▸ **WHAT TO WORK ON**: Reproduce each of the following records line for line, with no changes.

▸ **EXERCISE INPUT**:
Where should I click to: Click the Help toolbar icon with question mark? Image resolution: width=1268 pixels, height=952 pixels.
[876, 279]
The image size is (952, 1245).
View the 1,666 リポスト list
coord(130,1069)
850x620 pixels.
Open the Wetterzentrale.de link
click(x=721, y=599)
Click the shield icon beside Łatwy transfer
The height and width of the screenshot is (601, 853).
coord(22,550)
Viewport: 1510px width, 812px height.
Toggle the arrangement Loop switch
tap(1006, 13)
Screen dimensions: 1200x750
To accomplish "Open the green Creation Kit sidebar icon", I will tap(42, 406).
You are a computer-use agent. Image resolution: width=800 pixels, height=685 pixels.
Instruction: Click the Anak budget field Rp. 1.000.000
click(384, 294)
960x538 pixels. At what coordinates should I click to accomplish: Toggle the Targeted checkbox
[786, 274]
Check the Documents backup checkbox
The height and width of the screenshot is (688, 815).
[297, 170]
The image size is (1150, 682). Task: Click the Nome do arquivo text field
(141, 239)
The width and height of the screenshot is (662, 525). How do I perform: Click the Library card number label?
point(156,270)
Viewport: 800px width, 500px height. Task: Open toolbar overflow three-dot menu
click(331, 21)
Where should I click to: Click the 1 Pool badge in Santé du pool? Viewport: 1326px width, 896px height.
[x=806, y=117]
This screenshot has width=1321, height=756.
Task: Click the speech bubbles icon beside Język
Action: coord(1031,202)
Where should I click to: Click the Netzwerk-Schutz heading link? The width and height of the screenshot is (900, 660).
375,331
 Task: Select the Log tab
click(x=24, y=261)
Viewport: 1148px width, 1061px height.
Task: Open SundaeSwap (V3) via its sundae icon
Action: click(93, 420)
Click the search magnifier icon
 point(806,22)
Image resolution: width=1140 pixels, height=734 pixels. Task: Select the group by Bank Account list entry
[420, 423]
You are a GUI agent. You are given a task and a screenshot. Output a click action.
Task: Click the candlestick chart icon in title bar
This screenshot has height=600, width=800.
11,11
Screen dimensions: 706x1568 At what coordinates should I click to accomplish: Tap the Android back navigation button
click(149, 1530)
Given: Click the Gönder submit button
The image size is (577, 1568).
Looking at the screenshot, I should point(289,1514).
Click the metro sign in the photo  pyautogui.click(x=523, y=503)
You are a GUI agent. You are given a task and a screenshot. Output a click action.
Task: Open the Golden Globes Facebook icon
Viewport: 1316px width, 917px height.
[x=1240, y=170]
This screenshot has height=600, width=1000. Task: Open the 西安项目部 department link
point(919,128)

▸ **FULL SOLUTION**:
Where should I click to: Click the Help toolbar icon with question mark? Image resolution: width=1268 pixels, height=952 pixels.
[876, 279]
The image size is (952, 1245).
View the 1,666 リポスト list
coord(130,1069)
850x620 pixels.
Open the Wetterzentrale.de link
click(x=721, y=599)
Click the shield icon beside Łatwy transfer
The height and width of the screenshot is (601, 853).
coord(22,550)
Viewport: 1510px width, 812px height.
Toggle the arrangement Loop switch
tap(1006, 13)
Screen dimensions: 1200x750
To accomplish "Open the green Creation Kit sidebar icon", I will tap(42, 406).
You are a computer-use agent. Image resolution: width=800 pixels, height=685 pixels.
Instruction: Click the Anak budget field Rp. 1.000.000
click(384, 294)
960x538 pixels. At what coordinates should I click to accomplish: Toggle the Targeted checkbox
[786, 274]
Check the Documents backup checkbox
The height and width of the screenshot is (688, 815).
[297, 170]
The image size is (1150, 682). Task: Click the Nome do arquivo text field
(141, 239)
The width and height of the screenshot is (662, 525). How do I perform: Click the Library card number label?
point(156,270)
Viewport: 800px width, 500px height. Task: Open toolbar overflow three-dot menu
click(331, 21)
Where should I click to: Click the 1 Pool badge in Santé du pool? Viewport: 1326px width, 896px height.
[x=806, y=117]
This screenshot has width=1321, height=756.
Task: Click the speech bubbles icon beside Język
Action: coord(1031,202)
Where should I click to: Click the Netzwerk-Schutz heading link? The width and height of the screenshot is (900, 660).
375,331
 Task: Select the Log tab
click(x=24, y=261)
Viewport: 1148px width, 1061px height.
Task: Open SundaeSwap (V3) via its sundae icon
Action: click(93, 420)
Click the search magnifier icon
 point(806,22)
Image resolution: width=1140 pixels, height=734 pixels. Task: Select the group by Bank Account list entry
[420, 423]
You are a GUI agent. You are given a task and a screenshot. Output a click action.
Task: Click the candlestick chart icon in title bar
This screenshot has height=600, width=800.
11,11
Screen dimensions: 706x1568 At what coordinates should I click to accomplish: Tap the Android back navigation button
click(149, 1530)
Given: Click the Gönder submit button
The image size is (577, 1568).
Looking at the screenshot, I should point(289,1514).
Click the metro sign in the photo  pyautogui.click(x=523, y=503)
You are a GUI agent. You are given a task and a screenshot. Output a click action.
Task: Open the Golden Globes Facebook icon
Viewport: 1316px width, 917px height.
[x=1240, y=170]
This screenshot has height=600, width=1000. Task: Open the 西安项目部 department link
point(919,128)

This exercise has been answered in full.